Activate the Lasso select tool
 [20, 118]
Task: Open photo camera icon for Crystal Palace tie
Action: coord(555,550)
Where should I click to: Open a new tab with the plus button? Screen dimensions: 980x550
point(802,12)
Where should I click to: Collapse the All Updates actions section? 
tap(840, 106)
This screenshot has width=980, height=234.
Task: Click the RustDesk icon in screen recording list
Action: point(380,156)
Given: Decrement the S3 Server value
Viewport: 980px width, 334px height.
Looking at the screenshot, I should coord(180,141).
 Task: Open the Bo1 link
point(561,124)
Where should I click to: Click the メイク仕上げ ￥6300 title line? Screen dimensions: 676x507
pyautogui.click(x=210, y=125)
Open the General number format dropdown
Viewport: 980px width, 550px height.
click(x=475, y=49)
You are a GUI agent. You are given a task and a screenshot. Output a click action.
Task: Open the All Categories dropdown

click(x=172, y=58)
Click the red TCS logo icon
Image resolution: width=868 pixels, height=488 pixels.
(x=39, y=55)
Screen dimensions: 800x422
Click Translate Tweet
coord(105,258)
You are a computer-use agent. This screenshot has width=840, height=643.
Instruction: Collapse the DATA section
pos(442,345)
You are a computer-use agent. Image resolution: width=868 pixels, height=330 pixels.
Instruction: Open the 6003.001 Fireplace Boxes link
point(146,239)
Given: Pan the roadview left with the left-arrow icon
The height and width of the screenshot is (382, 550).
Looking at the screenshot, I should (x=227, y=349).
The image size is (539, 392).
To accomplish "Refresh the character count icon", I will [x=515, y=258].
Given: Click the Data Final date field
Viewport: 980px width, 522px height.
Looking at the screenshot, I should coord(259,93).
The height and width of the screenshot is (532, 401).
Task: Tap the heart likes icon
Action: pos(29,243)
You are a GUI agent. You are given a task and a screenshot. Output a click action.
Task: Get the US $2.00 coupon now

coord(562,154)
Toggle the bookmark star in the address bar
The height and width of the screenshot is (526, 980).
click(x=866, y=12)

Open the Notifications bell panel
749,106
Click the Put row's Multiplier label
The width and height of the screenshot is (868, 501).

* * * *

Return the entries above in full and exactly as written.

Activate the Lasso select tool
 [20, 118]
Task: Open photo camera icon for Crystal Palace tie
Action: coord(555,550)
Where should I click to: Open a new tab with the plus button? Screen dimensions: 980x550
point(802,12)
Where should I click to: Collapse the All Updates actions section? 
tap(840, 106)
This screenshot has width=980, height=234.
Task: Click the RustDesk icon in screen recording list
Action: point(380,156)
Given: Decrement the S3 Server value
Viewport: 980px width, 334px height.
Looking at the screenshot, I should coord(180,141).
 Task: Open the Bo1 link
point(561,124)
Where should I click to: Click the メイク仕上げ ￥6300 title line? Screen dimensions: 676x507
pyautogui.click(x=210, y=125)
Open the General number format dropdown
Viewport: 980px width, 550px height.
click(x=475, y=49)
You are a GUI agent. You are given a task and a screenshot. Output a click action.
Task: Open the All Categories dropdown

click(x=172, y=58)
Click the red TCS logo icon
Image resolution: width=868 pixels, height=488 pixels.
(x=39, y=55)
Screen dimensions: 800x422
Click Translate Tweet
coord(105,258)
You are a computer-use agent. This screenshot has width=840, height=643.
Instruction: Collapse the DATA section
pos(442,345)
You are a computer-use agent. Image resolution: width=868 pixels, height=330 pixels.
Instruction: Open the 6003.001 Fireplace Boxes link
point(146,239)
Given: Pan the roadview left with the left-arrow icon
The height and width of the screenshot is (382, 550).
Looking at the screenshot, I should (x=227, y=349).
The image size is (539, 392).
To accomplish "Refresh the character count icon", I will [x=515, y=258].
Given: Click the Data Final date field
Viewport: 980px width, 522px height.
Looking at the screenshot, I should coord(259,93).
The height and width of the screenshot is (532, 401).
Task: Tap the heart likes icon
Action: pos(29,243)
You are a GUI agent. You are given a task and a screenshot. Output a click action.
Task: Get the US $2.00 coupon now

coord(562,154)
Toggle the bookmark star in the address bar
The height and width of the screenshot is (526, 980).
click(x=866, y=12)

Open the Notifications bell panel
749,106
Click the Put row's Multiplier label
The width and height of the screenshot is (868, 501).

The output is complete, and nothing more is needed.